Problem description ▸ Which lines in the entries below contain the string "value"? Show each of them in full.

[Stored dataset items]
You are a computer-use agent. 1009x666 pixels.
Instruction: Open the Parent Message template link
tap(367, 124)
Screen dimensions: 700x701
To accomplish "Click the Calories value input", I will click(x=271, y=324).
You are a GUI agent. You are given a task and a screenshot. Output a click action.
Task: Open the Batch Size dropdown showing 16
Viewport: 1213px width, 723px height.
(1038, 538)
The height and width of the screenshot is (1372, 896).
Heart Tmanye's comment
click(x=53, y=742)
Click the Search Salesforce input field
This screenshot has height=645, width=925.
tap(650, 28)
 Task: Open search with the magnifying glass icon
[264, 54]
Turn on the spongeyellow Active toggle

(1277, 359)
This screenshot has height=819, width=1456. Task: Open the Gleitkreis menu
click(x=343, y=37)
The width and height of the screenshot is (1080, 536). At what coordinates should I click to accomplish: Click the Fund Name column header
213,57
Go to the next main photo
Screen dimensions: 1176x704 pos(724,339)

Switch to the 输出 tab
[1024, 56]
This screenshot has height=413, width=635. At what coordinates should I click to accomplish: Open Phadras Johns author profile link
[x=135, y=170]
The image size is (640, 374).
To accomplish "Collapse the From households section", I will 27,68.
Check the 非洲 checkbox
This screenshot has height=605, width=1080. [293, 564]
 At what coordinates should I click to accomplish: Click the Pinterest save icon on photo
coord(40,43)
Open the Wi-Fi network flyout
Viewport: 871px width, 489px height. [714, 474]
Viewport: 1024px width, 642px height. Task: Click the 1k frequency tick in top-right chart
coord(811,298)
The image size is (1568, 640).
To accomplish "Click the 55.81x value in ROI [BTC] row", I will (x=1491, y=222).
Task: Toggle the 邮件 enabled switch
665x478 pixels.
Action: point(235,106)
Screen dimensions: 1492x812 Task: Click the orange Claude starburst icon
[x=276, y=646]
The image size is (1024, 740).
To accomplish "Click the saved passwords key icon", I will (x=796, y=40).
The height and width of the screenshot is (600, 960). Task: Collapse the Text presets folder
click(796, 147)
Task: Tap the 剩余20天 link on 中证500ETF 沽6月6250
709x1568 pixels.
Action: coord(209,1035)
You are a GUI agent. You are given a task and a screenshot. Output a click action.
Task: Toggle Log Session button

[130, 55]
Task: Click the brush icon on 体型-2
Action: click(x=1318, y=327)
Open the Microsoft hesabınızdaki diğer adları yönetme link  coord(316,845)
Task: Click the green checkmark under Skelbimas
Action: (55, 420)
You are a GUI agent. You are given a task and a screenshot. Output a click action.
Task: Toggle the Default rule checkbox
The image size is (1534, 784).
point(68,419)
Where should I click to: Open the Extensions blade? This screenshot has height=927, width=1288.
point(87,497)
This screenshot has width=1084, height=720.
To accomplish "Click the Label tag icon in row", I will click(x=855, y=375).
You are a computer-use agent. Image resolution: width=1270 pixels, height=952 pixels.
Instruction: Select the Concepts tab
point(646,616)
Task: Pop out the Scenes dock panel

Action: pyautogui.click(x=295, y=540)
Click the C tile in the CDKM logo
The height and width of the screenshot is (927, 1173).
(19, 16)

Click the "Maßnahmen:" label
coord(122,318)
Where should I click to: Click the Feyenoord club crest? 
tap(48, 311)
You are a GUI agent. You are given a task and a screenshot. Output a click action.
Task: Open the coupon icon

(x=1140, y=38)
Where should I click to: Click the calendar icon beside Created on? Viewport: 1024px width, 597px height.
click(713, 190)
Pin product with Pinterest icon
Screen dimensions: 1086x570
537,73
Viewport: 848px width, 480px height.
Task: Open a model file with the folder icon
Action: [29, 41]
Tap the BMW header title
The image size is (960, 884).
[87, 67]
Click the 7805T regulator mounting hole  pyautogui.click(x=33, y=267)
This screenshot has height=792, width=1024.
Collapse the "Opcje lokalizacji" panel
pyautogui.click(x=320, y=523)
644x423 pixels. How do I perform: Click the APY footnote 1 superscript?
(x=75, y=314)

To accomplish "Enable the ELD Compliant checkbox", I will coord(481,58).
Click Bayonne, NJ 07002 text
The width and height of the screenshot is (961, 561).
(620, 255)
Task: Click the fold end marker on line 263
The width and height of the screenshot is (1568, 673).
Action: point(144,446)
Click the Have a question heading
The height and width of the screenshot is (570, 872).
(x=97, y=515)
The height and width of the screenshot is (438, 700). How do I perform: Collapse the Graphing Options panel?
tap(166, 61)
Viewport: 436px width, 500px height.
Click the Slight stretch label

Answer to this task ▸
To accomplish "Click the Calories value input", I will click(x=271, y=324).
To accomplish "Click the 55.81x value in ROI [BTC] row", I will (x=1491, y=222).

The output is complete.